Das wohl innovativste Dach der Welt haben Forscher in Zürich gebaut. ist 162 Quadratmetern groß, hat elegante Buckel und ist extrem dünn. An den Rändern sind es drei, an den dicksten Stellen zwölf Zentimeter, eine massive Materialeinsparung. Das Dach entstand ohne die üblichen Schalbretter, also noch eine Einsparung.
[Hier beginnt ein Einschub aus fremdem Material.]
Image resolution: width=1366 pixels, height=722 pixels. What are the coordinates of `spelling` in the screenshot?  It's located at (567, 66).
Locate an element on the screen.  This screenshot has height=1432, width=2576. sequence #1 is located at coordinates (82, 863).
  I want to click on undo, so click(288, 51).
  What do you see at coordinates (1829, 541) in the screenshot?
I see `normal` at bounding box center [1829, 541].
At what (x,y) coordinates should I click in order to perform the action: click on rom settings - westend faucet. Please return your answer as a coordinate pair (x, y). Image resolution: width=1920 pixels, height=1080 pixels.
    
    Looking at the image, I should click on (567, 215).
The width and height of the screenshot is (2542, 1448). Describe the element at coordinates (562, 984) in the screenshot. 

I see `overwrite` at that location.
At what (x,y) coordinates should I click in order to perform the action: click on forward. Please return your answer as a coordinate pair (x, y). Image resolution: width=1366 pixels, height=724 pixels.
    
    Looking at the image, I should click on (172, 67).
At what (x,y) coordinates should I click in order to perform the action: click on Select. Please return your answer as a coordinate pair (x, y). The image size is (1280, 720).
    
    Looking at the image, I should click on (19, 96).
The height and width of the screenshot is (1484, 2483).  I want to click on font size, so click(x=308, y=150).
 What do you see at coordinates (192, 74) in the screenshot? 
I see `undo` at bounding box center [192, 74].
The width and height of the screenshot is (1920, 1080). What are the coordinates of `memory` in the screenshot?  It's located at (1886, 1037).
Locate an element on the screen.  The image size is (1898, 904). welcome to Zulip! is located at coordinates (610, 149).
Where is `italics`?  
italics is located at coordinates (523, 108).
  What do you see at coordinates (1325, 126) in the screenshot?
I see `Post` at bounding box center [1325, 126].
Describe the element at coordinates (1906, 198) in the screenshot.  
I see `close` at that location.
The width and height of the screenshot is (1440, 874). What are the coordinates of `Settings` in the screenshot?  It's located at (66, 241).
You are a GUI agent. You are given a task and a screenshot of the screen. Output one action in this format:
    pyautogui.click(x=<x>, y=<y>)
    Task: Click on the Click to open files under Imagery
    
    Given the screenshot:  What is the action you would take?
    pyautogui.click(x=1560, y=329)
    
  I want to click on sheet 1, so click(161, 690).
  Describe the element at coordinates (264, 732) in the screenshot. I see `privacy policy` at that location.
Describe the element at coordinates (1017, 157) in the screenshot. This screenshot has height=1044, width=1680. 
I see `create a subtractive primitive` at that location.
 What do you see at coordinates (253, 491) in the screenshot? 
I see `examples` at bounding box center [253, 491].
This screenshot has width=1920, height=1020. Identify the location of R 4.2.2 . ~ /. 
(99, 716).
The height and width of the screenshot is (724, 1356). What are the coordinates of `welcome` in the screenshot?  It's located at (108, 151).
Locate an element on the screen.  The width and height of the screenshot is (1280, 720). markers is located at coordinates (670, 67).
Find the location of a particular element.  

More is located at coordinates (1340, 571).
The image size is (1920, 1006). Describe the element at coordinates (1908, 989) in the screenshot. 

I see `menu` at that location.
Foto: Block Research Group, ETH Zürich / Naida Iljazovic

Betongewicht bringt das Dach in Form

Die Bauexperten der Eidgenössischen Technischen Hochschule in Zürich spannten zwischen mehreren Auflagepunkten ein Stahlnetz. Darauf legten sie eine Kunststofffolie, auf die Beton in unterschiedlicher Dicke gespritzt wurde. Das Netz gab unter der Last des Baustoffs nach, und zwar genau so wie die Wissenschaftler es zuvor mit einer neuartigen Rechenmethode vorausgesagt hatten. Mit dieser Methode lassen sich abenteuerlich geformte Dächer herstellen. Weiterer Vorteil dieser Konstruktion: Während der Herstellung des Daches kann darunter bereits mit Innenausbauarbeiten begonnen werden, weil keine Stützen für Schalbretter stören.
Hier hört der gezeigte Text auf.